─── Available records
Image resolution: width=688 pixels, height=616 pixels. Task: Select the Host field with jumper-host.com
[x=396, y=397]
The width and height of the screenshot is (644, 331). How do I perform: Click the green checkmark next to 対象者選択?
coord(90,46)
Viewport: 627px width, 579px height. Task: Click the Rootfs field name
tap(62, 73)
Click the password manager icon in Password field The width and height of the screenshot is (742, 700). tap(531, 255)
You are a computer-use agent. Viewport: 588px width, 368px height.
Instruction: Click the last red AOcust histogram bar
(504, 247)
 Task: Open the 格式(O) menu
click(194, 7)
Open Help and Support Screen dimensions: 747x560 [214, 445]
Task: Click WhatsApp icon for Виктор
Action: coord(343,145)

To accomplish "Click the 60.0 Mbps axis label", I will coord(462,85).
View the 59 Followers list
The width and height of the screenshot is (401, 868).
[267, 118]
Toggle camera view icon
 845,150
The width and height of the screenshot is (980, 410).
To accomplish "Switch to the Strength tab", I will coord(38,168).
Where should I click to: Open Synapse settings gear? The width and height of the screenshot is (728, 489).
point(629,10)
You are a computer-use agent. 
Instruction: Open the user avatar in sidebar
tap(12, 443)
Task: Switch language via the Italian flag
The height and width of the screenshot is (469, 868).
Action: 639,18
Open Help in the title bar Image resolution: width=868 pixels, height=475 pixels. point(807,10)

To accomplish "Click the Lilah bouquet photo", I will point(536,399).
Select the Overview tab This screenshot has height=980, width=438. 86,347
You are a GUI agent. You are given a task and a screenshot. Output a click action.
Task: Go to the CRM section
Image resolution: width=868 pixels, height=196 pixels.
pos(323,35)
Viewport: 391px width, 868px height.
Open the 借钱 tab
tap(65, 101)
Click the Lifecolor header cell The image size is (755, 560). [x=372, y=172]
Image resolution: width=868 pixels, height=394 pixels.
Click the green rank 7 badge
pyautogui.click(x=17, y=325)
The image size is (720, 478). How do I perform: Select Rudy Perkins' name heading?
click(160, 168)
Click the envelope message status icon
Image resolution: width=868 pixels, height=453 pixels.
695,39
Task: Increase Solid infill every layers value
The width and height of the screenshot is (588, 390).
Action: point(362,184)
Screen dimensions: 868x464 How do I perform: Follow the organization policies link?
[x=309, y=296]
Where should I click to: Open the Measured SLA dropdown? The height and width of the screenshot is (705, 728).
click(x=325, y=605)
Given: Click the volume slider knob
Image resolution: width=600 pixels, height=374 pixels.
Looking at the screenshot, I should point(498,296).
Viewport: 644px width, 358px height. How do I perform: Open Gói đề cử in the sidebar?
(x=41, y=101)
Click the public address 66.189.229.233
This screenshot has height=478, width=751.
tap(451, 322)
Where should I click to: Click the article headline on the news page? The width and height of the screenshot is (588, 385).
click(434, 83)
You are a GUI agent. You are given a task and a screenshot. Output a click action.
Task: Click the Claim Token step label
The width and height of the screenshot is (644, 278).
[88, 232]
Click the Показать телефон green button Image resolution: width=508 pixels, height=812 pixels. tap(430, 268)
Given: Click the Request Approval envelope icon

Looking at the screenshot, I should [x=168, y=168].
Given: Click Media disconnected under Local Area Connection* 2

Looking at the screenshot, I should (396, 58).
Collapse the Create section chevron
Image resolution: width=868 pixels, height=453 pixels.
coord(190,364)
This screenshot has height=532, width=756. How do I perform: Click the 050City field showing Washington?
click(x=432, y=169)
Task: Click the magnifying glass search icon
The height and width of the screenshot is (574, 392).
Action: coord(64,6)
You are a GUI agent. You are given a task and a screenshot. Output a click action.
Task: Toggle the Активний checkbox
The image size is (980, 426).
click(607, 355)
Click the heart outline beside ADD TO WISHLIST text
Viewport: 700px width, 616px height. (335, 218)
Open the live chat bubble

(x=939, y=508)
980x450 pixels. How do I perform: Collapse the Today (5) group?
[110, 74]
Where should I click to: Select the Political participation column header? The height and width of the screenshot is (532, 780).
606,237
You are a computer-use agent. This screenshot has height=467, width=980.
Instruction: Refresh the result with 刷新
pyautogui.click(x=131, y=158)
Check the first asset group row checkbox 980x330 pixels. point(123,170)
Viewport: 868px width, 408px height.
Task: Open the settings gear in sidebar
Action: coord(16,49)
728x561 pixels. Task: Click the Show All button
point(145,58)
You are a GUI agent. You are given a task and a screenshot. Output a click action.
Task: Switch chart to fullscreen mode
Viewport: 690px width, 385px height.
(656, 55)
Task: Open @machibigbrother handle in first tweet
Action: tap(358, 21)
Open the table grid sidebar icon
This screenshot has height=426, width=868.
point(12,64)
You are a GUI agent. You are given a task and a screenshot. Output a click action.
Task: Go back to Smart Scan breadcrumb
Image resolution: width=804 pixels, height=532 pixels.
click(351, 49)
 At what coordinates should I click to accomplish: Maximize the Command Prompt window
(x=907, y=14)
──────
* Problem to solve:
Each line from the one with "Task: Click the magnifying glass search icon" through the last line of the records must be written out word for word. Include nothing else.

* Result for this exercise:
Task: Click the magnifying glass search icon
The height and width of the screenshot is (574, 392).
Action: coord(64,6)
You are a GUI agent. You are given a task and a screenshot. Output a click action.
Task: Toggle the Активний checkbox
The image size is (980, 426).
click(607, 355)
Click the heart outline beside ADD TO WISHLIST text
Viewport: 700px width, 616px height. (335, 218)
Open the live chat bubble

(x=939, y=508)
980x450 pixels. How do I perform: Collapse the Today (5) group?
[110, 74]
Where should I click to: Select the Political participation column header? The height and width of the screenshot is (532, 780).
606,237
You are a computer-use agent. This screenshot has height=467, width=980.
Instruction: Refresh the result with 刷新
pyautogui.click(x=131, y=158)
Check the first asset group row checkbox 980x330 pixels. point(123,170)
Viewport: 868px width, 408px height.
Task: Open the settings gear in sidebar
Action: coord(16,49)
728x561 pixels. Task: Click the Show All button
point(145,58)
You are a GUI agent. You are given a task and a screenshot. Output a click action.
Task: Switch chart to fullscreen mode
Viewport: 690px width, 385px height.
(656, 55)
Task: Open @machibigbrother handle in first tweet
Action: tap(358, 21)
Open the table grid sidebar icon
This screenshot has height=426, width=868.
point(12,64)
You are a GUI agent. You are given a task and a screenshot. Output a click action.
Task: Go back to Smart Scan breadcrumb
Image resolution: width=804 pixels, height=532 pixels.
click(351, 49)
 At what coordinates should I click to accomplish: Maximize the Command Prompt window
(x=907, y=14)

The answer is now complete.